Metrics Glossary

Here you can find information about all the performance metrics supported by Aporia.

Can't find what you are looking for? 😯 We are constantly expanding our metrics support, but in the meantime you can always define your own custom metric 🙌.

Statistic metrics

Missing Count

This metric counts the amount of records that didn't report a specific field while logging the data. It can be useful for surfacing data pipeline or infrastructure problems that may affect your model.

Average

This metric calculates the average value of the given data. It can be applied on any numeric field.

Minimum

This metric finds the minimal value out of the given data. It can be applied on ant numeric field.

Maximum

This metric finds the maximal value out of the given data. It can be applied on ant numeric field.

Sum

This metric calculates the sum of all values of the given data. It can be applied on any numeric field.

Variance

Variance is the expectation of the squared deviation of a random variable from its sample mean.

For sample variables, it is calculated using the following formula:

Var(x) = \frac{\sum{(x_i-\mu)^2}}{n-1}

Standard Deviation (STD)

The standard deviation is a statistical metric that measures the amount of variation or dispersion of a set of values.

STD is calculated using the following formula:

\sigma = \sqrt{\frac{\sum{(x_i-\mu)^2}}{N}}

Performance metrics

Mean Squared Error (MSE)

Mean squared error is an estimator which measures the average squared difference between the estimated value and the actual value. MSE is calculated using the following formula:

MSE = \frac{1}{n}\sum_{i=1}^{n}(y_i-x_i)^2

Root Mean Squared Error (RMSE)

Root mean squared error is the root of MSE. RMSE is calculated using the following formula:

RMSE = \sqrt{\sum_{i=1}^n\frac{(y_i - x_i)^2}{n}}

Mean Absolute Error (MAE)

Mean absolute error is an estimator which measures the average absolute difference between the estimated value and the actual value. MAE is calculated using the following formula:

MAE = \frac{\sum_{i-1}^{n} |y_i - x_i|}{n}

Confusion matrix

True Positive Count (TP)

This metric measures the amount of correctly predicted to be positive for a specific characteristic. It is commonly used in classification problems.

True Negative Count (TN)

This metric measures the amount of correctly predicted to be negative for a specific characteristic. It is commonly used in classification problems.

False Positive Count (FP)

This metric measures the amount of incorrectly predicted to be positive for a specific characteristic. It is commonly used in classification problems.

False Negative Count (FN)

This metric measures the amount of incorrectly predicted to be negative for a specific characteristic. It is commonly used in classification problems.

Precision

This metric measures the percentage of our correctly predicted positive for a specific class, out of all of the positive predictions. The higher score we get, the more concise our classification is.
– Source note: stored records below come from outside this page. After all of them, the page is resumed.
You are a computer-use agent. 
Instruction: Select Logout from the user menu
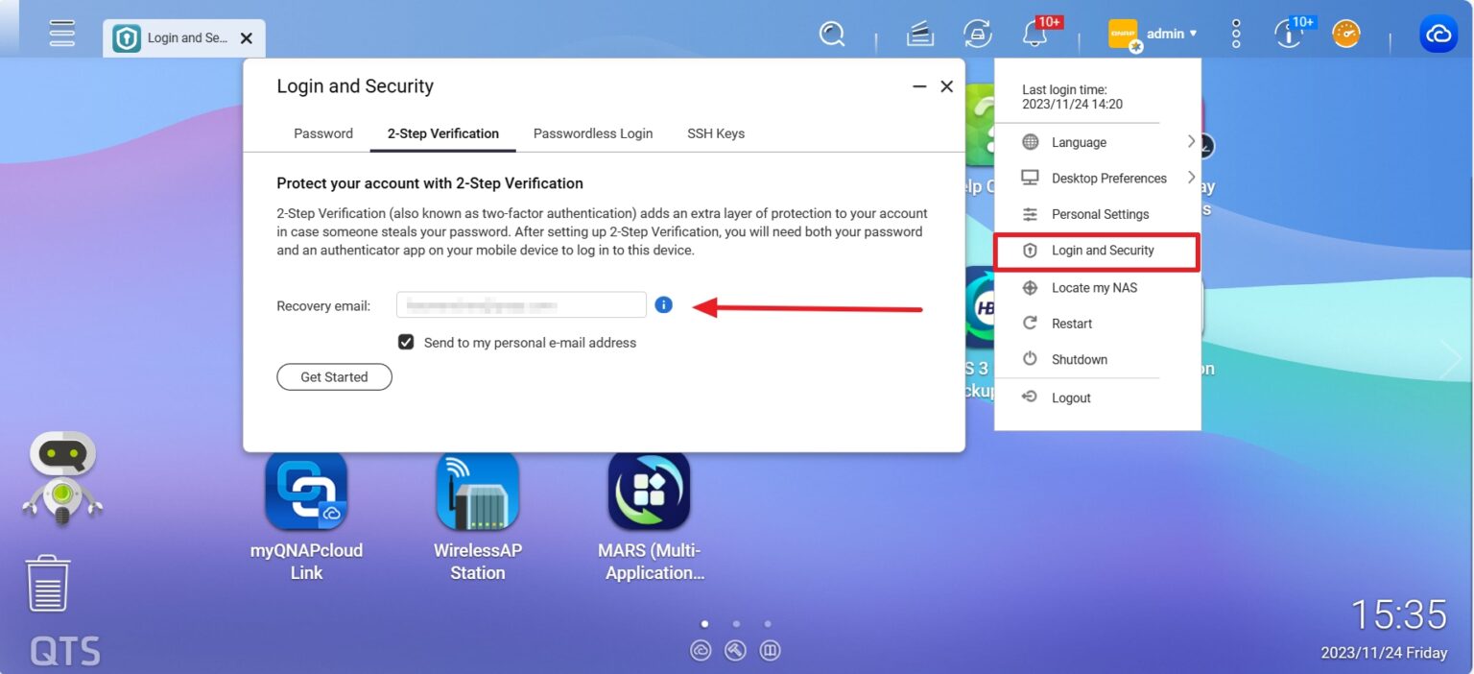pyautogui.click(x=1071, y=397)
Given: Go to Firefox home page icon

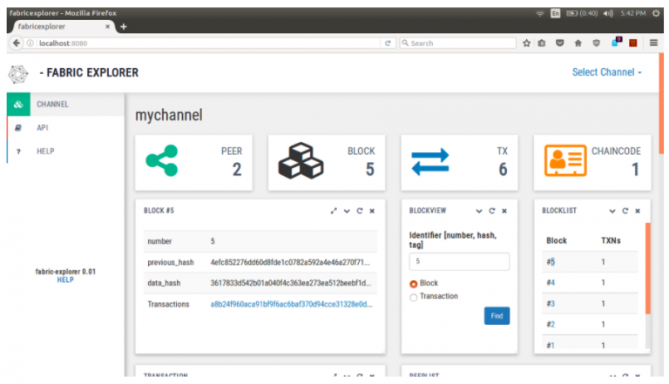Looking at the screenshot, I should (x=578, y=44).
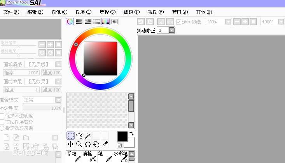Select the hand pan tool
Viewport: 285px width, 163px height.
[x=96, y=144]
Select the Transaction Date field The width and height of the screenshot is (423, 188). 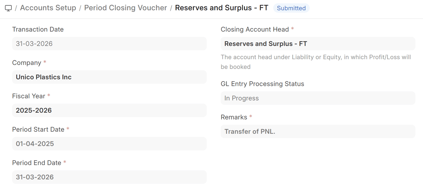tap(109, 44)
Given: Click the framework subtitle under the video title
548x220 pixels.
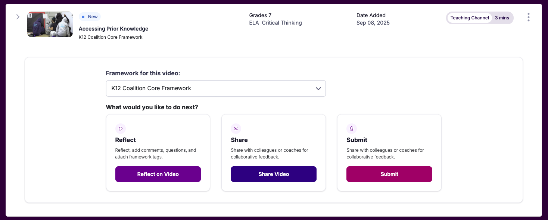Looking at the screenshot, I should click(110, 37).
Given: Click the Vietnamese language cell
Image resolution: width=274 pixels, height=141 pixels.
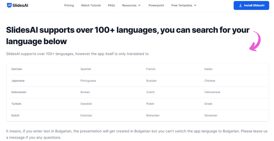Looking at the screenshot, I should (212, 92).
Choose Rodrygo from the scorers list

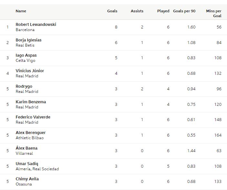click(x=24, y=86)
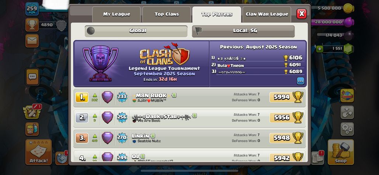Screen dimensions: 379x175
Task: Open the chat speech bubble icon
Action: click(x=32, y=77)
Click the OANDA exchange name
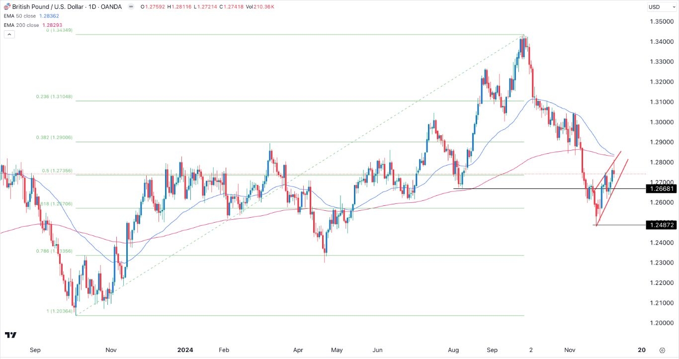Screen dimensions: 679x359 tap(112, 7)
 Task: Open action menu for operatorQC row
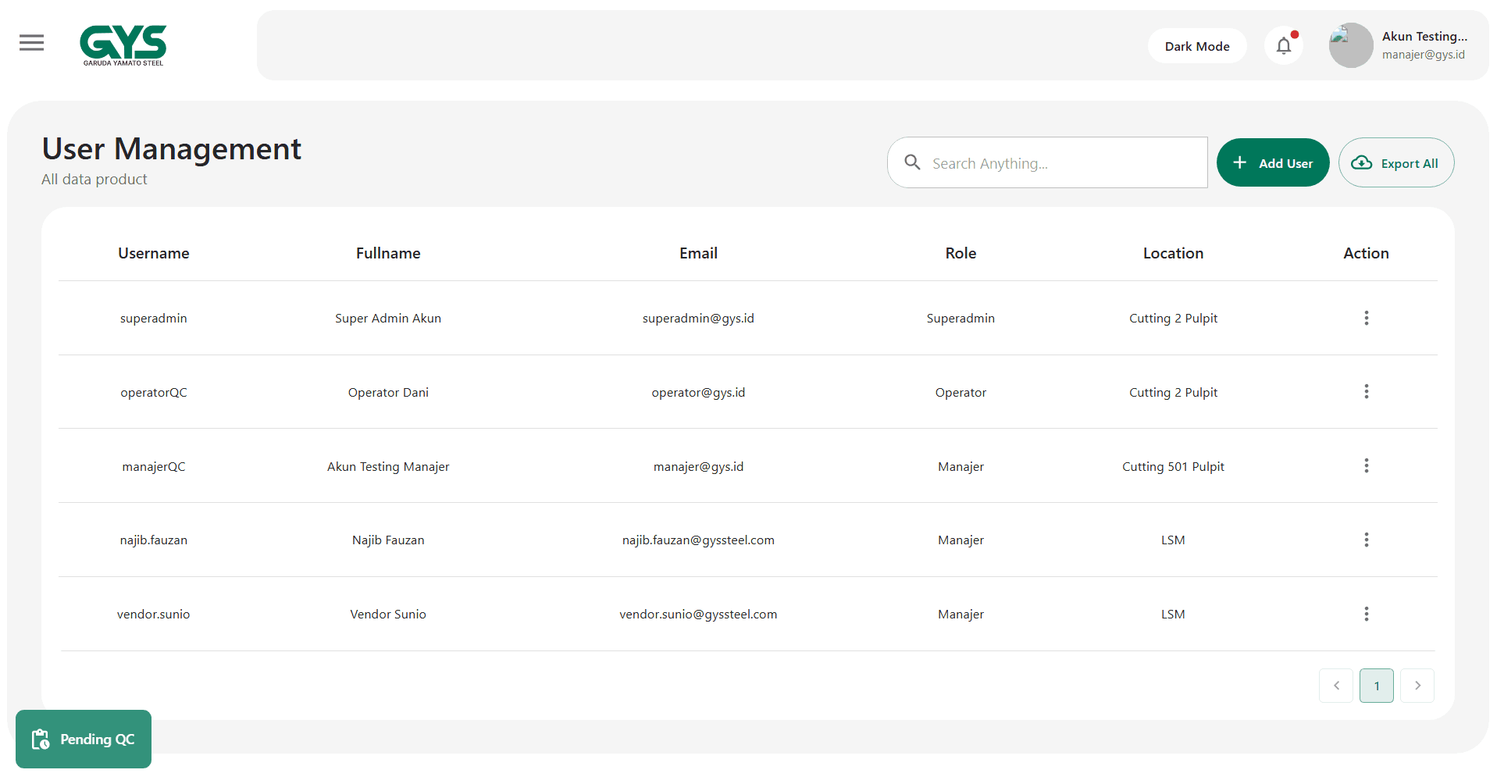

Precision is useful to measure when the cost of a False Positive is high. For example, let's say that your model predicts whether an email is spam (positive) or not (negative). The cost of classifying an email as spam when it's not (FP) is high so we would like to monitor that our model's precision score remains high to avoid bad business impact.

Precision is calculated using the following formula:

Precision = \frac{TP}{TP + FP}

Recall

This metric measures the percentage of our correctly predicted positive for a specific class, out of all the actual positives. The higher score we get, the fewer positives we missed.

Recall is useful to measure when the cost of a False Negative is high. For example, let's say that your model predicts whether a certain seller is a fraud (positive) or not(negative). The cost of miss detecting the fraud seller (FN) is high so we would like to monitor that our model's recall score remains high to avoid bad business impact.

Recall is calculated using the following formula:

Recall = \frac{TP}{TP + FN}

Accuracy

This metric measures the percentage of our correct predictions out of all the predictions. The higher score we get, the "closer to reality" our classifications are.

Accuracy is useful when we have a balanced class distribution and we want to give more weight to the business value of the TP and TN.

Accuracy is calculated using the following formula:

Accuracy = \frac{TP + TN}{TP + TN + FP + FN}

F1

This metric is trying to balance between the precision and the recall metrics. It fits when we have an uneven class distribution and we want to give more weight to the business cost of the FP and FN.

F1 is calculated using the following formula:

F1 = 2\cdot\frac{Precision\times Recall}{Precision + Recall}

Normalized Discounted Commutative Gain (nDCG)

This metric measures the quality of ranking.

Using the DCG metric we assume two things: First, an object with high relevance will produce more gain if it gets a higher rank. Second, that giving the same rank objects with higher relevance will produce more gain.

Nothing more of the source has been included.